----- TASK INPUTS

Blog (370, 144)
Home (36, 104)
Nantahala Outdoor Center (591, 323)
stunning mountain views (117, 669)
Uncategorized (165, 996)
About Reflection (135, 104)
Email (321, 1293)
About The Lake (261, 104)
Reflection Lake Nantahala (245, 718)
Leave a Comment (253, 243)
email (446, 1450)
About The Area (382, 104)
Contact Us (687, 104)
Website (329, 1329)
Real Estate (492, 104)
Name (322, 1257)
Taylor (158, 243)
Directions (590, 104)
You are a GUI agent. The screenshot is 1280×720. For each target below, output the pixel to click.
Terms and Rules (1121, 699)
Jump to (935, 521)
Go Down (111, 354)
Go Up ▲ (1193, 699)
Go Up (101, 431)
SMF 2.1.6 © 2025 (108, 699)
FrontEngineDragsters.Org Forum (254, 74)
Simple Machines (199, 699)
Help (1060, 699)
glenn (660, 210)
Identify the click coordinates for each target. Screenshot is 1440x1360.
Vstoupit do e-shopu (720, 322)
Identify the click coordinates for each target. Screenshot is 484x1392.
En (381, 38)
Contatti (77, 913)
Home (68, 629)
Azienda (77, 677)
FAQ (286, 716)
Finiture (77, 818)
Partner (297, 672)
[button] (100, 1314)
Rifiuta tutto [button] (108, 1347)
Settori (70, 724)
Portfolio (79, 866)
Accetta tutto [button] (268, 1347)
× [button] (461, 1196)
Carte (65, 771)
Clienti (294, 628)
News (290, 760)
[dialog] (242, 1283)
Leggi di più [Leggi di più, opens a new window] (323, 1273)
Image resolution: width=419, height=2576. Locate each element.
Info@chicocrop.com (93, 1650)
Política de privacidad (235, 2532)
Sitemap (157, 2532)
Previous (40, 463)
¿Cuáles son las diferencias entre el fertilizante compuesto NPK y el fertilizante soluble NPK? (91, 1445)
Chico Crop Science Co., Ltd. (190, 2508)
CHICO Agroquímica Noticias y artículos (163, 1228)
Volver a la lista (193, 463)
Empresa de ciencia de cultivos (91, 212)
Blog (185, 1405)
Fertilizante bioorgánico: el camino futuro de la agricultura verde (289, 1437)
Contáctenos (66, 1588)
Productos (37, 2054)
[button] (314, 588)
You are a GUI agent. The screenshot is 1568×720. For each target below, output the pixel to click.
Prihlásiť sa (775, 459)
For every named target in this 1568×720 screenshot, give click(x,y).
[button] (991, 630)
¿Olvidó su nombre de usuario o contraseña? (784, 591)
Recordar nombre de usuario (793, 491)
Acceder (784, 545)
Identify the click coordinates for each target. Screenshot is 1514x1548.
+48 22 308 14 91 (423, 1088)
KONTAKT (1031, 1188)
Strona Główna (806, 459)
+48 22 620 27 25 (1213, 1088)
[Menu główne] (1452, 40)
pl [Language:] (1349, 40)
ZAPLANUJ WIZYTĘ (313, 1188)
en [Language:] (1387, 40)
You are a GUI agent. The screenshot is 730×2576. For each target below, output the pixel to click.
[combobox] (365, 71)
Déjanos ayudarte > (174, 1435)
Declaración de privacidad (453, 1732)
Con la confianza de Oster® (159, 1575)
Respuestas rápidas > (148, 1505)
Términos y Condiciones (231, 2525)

----------

— DIRECTIVE —
Please reproduce the records with "Go Up" swapped for "Back to Top" wherever it occurs, leaving everything else unchanged.

— FULL SOLUTION —
Blog (370, 144)
Home (36, 104)
Nantahala Outdoor Center (591, 323)
stunning mountain views (117, 669)
Uncategorized (165, 996)
About Reflection (135, 104)
Email (321, 1293)
About The Lake (261, 104)
Reflection Lake Nantahala (245, 718)
Leave a Comment (253, 243)
email (446, 1450)
About The Area (382, 104)
Contact Us (687, 104)
Website (329, 1329)
Real Estate (492, 104)
Name (322, 1257)
Taylor (158, 243)
Directions (590, 104)
You are a GUI agent. The screenshot is 1280×720. For each target below, output the pixel to click.
Terms and Rules (1121, 699)
Jump to (935, 521)
Go Down (111, 354)
Back to Top ▲ (1193, 699)
Back to Top (101, 431)
SMF 2.1.6 © 2025 (108, 699)
FrontEngineDragsters.Org Forum (254, 74)
Simple Machines (199, 699)
Help (1060, 699)
glenn (660, 210)
Identify the click coordinates for each target. Screenshot is 1440x1360.
Vstoupit do e-shopu (720, 322)
Identify the click coordinates for each target. Screenshot is 484x1392.
En (381, 38)
Contatti (77, 913)
Home (68, 629)
Azienda (77, 677)
FAQ (286, 716)
Finiture (77, 818)
Partner (297, 672)
[button] (100, 1314)
Rifiuta tutto [button] (108, 1347)
Settori (70, 724)
Portfolio (79, 866)
Accetta tutto [button] (268, 1347)
× [button] (461, 1196)
Carte (65, 771)
Clienti (294, 628)
News (290, 760)
[dialog] (242, 1283)
Leggi di più [Leggi di più, opens a new window] (323, 1273)
Image resolution: width=419, height=2576. Locate each element.
Info@chicocrop.com (93, 1650)
Política de privacidad (235, 2532)
Sitemap (157, 2532)
Previous (40, 463)
¿Cuáles son las diferencias entre el fertilizante compuesto NPK y el fertilizante soluble NPK? (91, 1445)
Chico Crop Science Co., Ltd. (190, 2508)
CHICO Agroquímica Noticias y artículos (163, 1228)
Volver a la lista (193, 463)
Empresa de ciencia de cultivos (91, 212)
Blog (185, 1405)
Fertilizante bioorgánico: el camino futuro de la agricultura verde (289, 1437)
Contáctenos (66, 1588)
Productos (37, 2054)
[button] (314, 588)
You are a GUI agent. The screenshot is 1568×720. For each target below, output the pixel to click.
Prihlásiť sa (775, 459)
For every named target in this 1568×720 screenshot, give click(x,y).
[button] (991, 630)
¿Olvidó su nombre de usuario o contraseña? (784, 591)
Recordar nombre de usuario (793, 491)
Acceder (784, 545)
Identify the click coordinates for each target. Screenshot is 1514x1548.
+48 22 308 14 91 (423, 1088)
KONTAKT (1031, 1188)
Strona Główna (806, 459)
+48 22 620 27 25 (1213, 1088)
[Menu główne] (1452, 40)
pl [Language:] (1349, 40)
ZAPLANUJ WIZYTĘ (313, 1188)
en [Language:] (1387, 40)
You are a GUI agent. The screenshot is 730×2576. For each target below, output the pixel to click.
[combobox] (365, 71)
Déjanos ayudarte > (174, 1435)
Declaración de privacidad (453, 1732)
Con la confianza de Oster® (159, 1575)
Respuestas rápidas > (148, 1505)
Términos y Condiciones (231, 2525)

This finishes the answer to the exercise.